The results of the latter two studies by Nedeltcheva et al. [19] and Benedict et al. [20] demonstrate that, similar to the effects observed in RMR, an effect of sleep on TEF was only observed after a night of total sleep deprivation as opposed to a milder partial sleep curtailment. Specifically, TEF was unchanged after sleeping 5.5 h/night or 8.5 h/night for 14 days [19] but was significantly decreased after a night of sleep elimination compared to after an 8-h sleep opportunity [20].

Two of the studies described above [18, 19] utilized DLW to assess daily TEE. No significant changes in TEE were observed either after 4 days of restricting sleep to 4 h/night [18] or after 14 days of restricting sleep to 5.5 h/night [19]. A study conducted by Jung and colleagues in a metabolic chamber [21] compared TEE throughout 24 h when an 8-h sleep episode was allowed (sleep timing based on participants’ habitual sleep schedule) and when sleep was eliminated. TEE was significantly increased during sleep elimination compared to sleep allowance conditions. Increases were mainly observed during the habitual night, which supports a role of sleep in energy conservation [21]. Critical differences between these studies include the use of DLW or metabolic chamber for EE measures and the use of partial or total sleep deprivation.

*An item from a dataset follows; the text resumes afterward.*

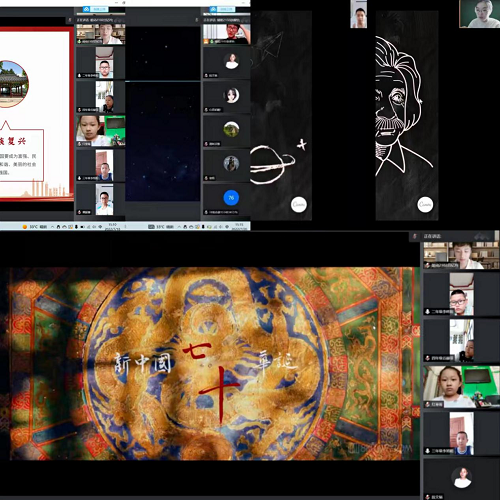Viewport: 500px width, 500px height.
Task: Collapse the bottom-right participant panel via its header arrow
Action: point(482,236)
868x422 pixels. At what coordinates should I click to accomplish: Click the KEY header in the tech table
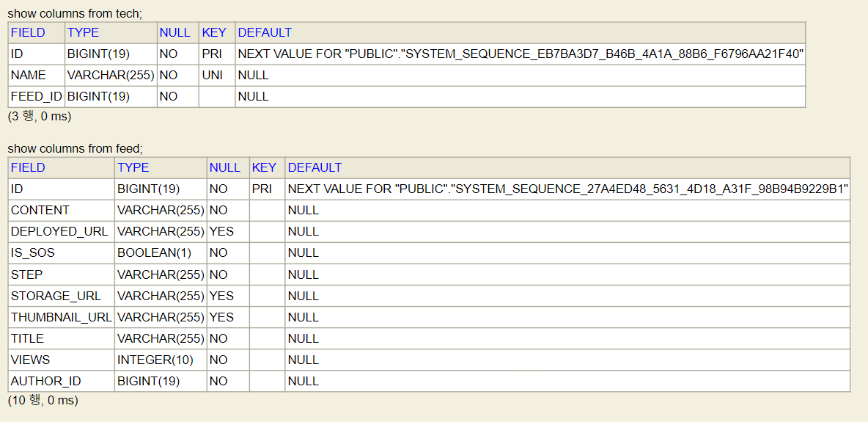click(x=214, y=32)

Free-living PA under sleep-restricted conditions has been measured with the use of actigraphy. Two of these studies with somewhat similar experimental designs report contradictory results [25, 27]. Both studies included men exclusively. Schmid et al. found lower daytime PA after 2 days of 4.25-h TIB compared to 8.25-h TIB [27]. This study utilized wrist-worn actigraphy, and short sleep timing was anchored to habitual wake-up time (habitual, 2245–0700 h; short, 0245–0700 h) [27]. Conversely, Brondel et al. found increased afternoon-to-evening (1215–2015 h) PA after 2 days of 4-h TIB compared to 8-h TIB [25]. The Brondel et al. [25] study, on the other hand, utilized waist-worn actigraphy, and short sleep timing was anchored to the midpoint of habitual sleep (habitual, 0000–0800 h; short, 0200–0600 h). St-Onge et al. observed that less percentage of time was spent in heavy and very heavy activity after short (4-h TIB, 0100–0500 h) vs. habitual (9-h TIB, 2200–0700 h) sleep, when PA was assessed in men and women with waist-worn actigraphy [18].

Taken together, the findings of the studies described above suggest that a few nights of moderate partial sleep restriction do not have a large effect on energy metabolism. In contrast, a single night of total sleep elimination results in a wakefulness-associated increase in nocturnal EE. A speculative extension of this finding is that it may lead to compensatory decreases in next-day RMR [16]. Though contradictory results are present, partial sleep restriction may reduce the intensity and amount of PA, which could be a contributor in the pathway to obesity.

Sleep Restriction and Hunger/Appetite

Methodological details and findings of studies which have focused on the effects of sleep restriction on ratings of hunger/appetite are summarized in Table 11.2.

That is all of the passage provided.